FOTO: Anies Baswedan Penuhi Undangan Klarifikasi Polda Metro Jaya
Perbesar
Gubernur DKI Jakarta Anies Baswedan usai memenuhi undangan klarifikasi di Polda Metro Jaya, Jakarta, Selasa (17/11/2020). Anies memenuhi panggilan Polda Metro Jaya untuk dimintai klarifikasi terkait kerumunan massa di rumah Rizieq Shihab pada masa PSBB transisi. (Liputan6.com/Herman Zakharia)

Kematian demokrasi suatu negara yang digambarkan oleh Levitsky dan Ziblatt dicirikan dalam sejumlah tanda-tanda.

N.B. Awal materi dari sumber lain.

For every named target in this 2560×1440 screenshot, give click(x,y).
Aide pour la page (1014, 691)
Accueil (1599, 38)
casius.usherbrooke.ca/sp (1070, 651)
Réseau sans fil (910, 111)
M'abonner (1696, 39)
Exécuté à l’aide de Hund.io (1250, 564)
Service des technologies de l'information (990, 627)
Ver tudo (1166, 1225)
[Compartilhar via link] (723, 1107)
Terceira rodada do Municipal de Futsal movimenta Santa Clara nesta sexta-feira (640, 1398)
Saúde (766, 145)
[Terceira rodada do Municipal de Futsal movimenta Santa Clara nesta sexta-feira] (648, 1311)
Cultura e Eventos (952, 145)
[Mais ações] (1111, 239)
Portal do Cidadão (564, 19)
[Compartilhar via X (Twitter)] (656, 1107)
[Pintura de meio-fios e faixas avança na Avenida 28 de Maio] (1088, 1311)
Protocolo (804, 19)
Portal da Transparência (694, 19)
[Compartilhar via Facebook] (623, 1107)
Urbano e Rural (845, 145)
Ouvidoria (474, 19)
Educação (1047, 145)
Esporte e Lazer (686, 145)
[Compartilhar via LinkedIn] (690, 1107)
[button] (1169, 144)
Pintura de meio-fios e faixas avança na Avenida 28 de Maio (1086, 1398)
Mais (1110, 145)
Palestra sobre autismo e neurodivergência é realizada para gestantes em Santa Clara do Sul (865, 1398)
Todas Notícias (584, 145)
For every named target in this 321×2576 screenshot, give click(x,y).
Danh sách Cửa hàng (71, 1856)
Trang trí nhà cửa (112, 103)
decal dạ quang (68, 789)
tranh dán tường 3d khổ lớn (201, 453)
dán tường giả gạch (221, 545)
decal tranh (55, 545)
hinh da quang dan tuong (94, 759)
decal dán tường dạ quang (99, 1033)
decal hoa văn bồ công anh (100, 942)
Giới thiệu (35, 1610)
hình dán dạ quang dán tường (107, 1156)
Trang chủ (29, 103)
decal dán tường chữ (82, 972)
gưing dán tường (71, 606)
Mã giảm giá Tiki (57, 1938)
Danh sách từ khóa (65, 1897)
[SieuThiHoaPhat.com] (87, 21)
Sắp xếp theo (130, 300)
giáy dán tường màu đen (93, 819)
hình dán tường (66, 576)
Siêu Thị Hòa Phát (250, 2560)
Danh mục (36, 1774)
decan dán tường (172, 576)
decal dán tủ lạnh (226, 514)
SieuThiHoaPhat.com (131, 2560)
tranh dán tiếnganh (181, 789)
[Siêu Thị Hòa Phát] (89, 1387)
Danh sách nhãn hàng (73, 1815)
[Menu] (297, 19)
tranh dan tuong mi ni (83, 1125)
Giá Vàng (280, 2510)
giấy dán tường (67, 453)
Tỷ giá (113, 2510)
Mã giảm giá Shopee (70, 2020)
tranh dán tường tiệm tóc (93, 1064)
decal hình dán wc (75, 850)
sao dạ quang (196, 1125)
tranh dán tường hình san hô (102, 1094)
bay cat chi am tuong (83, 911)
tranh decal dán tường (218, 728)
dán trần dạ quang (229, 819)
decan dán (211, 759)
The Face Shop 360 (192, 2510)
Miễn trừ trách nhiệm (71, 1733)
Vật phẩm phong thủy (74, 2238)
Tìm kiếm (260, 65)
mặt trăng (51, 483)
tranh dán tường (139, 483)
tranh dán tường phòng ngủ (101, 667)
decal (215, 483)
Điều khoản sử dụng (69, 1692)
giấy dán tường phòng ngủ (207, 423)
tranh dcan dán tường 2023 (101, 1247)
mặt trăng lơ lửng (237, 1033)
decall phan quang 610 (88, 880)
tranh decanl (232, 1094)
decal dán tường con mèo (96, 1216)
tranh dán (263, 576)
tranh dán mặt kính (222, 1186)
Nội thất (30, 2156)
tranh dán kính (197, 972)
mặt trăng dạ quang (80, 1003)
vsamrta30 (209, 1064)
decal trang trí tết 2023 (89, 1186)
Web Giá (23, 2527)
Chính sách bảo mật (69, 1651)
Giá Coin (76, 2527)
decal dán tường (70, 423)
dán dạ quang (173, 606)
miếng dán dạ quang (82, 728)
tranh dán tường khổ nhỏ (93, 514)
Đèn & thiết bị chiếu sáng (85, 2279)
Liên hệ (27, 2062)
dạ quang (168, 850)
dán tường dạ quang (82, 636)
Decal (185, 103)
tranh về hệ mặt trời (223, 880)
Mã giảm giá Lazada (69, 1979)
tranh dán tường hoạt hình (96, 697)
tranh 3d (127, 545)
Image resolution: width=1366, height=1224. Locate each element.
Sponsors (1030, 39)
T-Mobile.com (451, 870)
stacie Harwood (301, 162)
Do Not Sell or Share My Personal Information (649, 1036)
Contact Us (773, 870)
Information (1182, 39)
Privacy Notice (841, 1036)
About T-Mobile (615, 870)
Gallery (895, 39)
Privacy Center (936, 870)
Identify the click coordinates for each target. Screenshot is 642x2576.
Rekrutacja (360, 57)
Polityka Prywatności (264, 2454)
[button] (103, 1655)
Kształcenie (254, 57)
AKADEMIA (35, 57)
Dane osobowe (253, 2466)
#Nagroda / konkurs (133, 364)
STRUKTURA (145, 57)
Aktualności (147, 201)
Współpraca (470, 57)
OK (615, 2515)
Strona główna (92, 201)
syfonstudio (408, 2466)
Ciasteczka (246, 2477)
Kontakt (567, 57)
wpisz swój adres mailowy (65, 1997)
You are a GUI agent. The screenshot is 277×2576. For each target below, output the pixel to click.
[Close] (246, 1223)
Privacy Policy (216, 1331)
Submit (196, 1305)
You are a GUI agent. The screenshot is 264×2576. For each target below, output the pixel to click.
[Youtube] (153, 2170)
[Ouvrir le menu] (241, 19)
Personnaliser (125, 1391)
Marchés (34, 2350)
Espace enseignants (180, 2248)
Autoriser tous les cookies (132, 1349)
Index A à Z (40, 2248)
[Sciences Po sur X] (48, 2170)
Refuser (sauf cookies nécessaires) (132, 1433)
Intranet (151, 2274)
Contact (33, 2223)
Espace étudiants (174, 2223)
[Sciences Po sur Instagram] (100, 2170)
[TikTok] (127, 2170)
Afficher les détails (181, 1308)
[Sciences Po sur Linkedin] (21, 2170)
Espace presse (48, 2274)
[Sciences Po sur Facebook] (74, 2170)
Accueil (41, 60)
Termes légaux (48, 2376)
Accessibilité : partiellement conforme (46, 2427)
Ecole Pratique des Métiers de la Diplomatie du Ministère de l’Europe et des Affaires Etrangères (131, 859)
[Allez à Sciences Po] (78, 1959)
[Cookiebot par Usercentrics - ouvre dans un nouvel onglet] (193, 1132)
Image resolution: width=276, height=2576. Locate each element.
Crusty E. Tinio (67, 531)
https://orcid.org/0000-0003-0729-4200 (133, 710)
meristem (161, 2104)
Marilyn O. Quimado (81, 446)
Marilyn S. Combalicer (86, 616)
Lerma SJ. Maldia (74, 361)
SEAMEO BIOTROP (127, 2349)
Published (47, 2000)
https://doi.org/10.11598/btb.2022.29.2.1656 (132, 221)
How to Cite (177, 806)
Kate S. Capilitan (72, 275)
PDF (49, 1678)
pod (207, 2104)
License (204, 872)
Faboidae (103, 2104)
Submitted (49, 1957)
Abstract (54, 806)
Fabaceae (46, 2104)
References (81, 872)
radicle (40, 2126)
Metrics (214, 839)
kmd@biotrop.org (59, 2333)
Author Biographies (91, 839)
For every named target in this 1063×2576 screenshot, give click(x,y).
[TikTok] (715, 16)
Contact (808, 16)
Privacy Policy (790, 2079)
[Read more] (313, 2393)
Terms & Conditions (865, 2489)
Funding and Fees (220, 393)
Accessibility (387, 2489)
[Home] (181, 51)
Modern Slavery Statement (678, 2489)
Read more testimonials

"Tanda bahaya itu adalah ketika seorang politisi mencoba untuk mendiskreditkan lawannya secara palsu. Apakah seseorang membuat klaim yang tidak berdasar bahwa lawan harus dipenjara, atau merupakan musuh negara?"

"Tanda peringatan selanjutnya adalah toleransi, atau sikap mendorong terhadap penggunaan kekerasan. Apakah dia berbisnis dengan tokoh-tokoh mafia atau mendukung aksi orang militan?"

"Tanda terakhir adalah ungkapan keinginan untuk mereduksi hak-hak sipil seseorang atau lembaga, seperti tuntutan bahwa negara akan lebih baik tanpa kebebasan pers."

How Democracies Die diterbitkan pada tahun 2018 dengan total 320 halaman. Berdasarkan keterangan dari situs amazon.com, buku ini dijual dengan harga US$ 33,90 atau setara Rp 479 ribu (kurs 1 USD = Rp 14.147).

How Democracies Die juga memaparkan contoh kasus pergejolakan politik di sejumlah negara yang menunjukkan bagaimana cikal bakal kematian sebuah demokrasi sebagai sistem negara.